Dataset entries
··········
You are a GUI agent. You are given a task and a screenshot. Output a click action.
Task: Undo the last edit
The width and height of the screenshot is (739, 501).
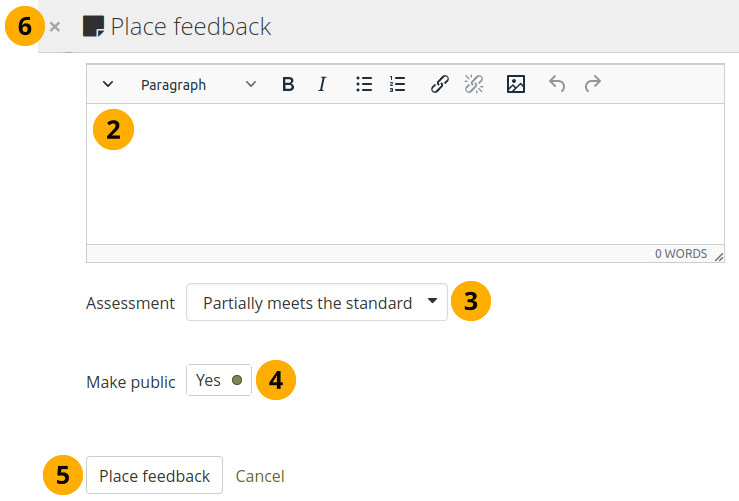pos(557,85)
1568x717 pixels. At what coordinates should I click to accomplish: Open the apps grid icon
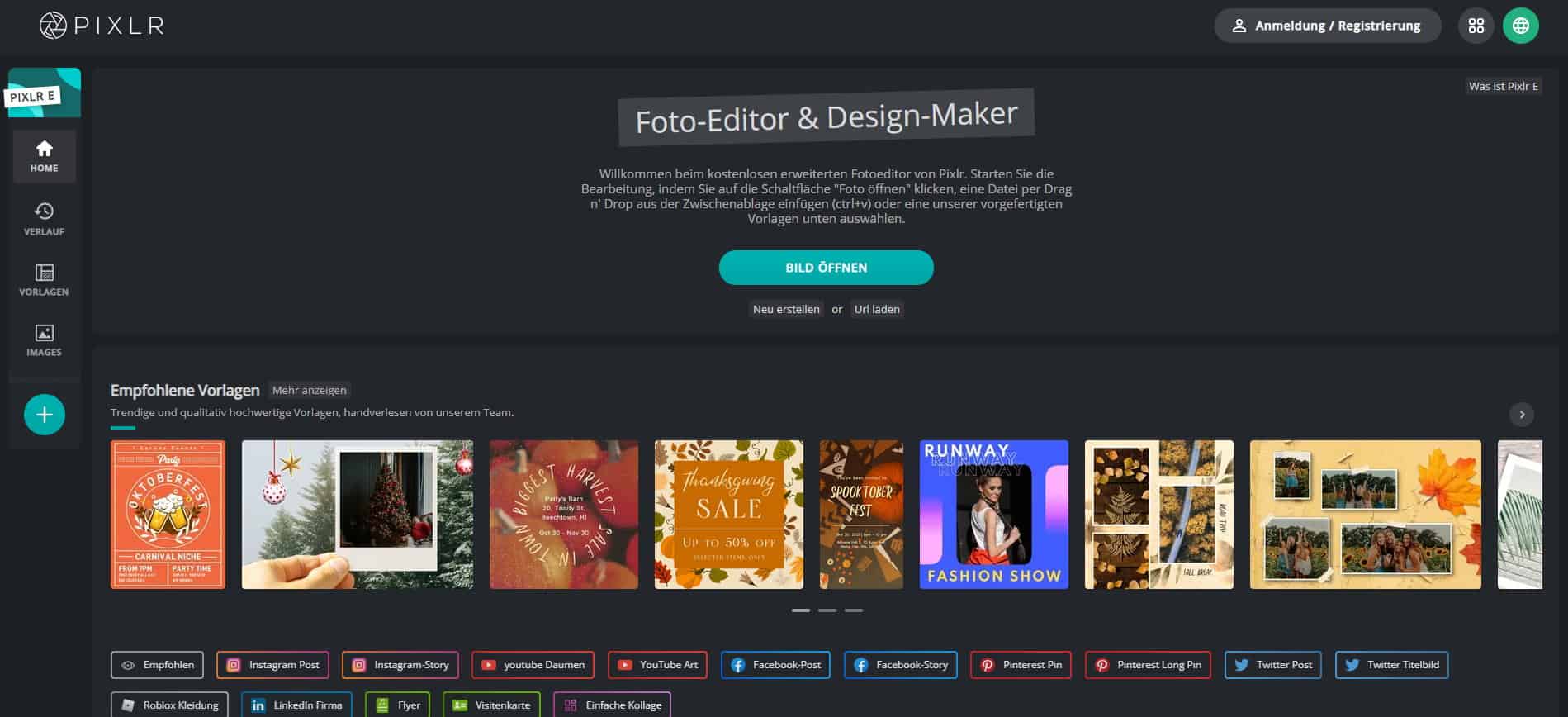[x=1476, y=26]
··········
When you come to the line containing "The width and" in the records above, repeat that line and all lines after it exactly, but not the pictures.

The width and height of the screenshot is (739, 501).
pos(557,85)
1568x717 pixels. At what coordinates should I click to accomplish: Open the apps grid icon
[x=1476, y=26]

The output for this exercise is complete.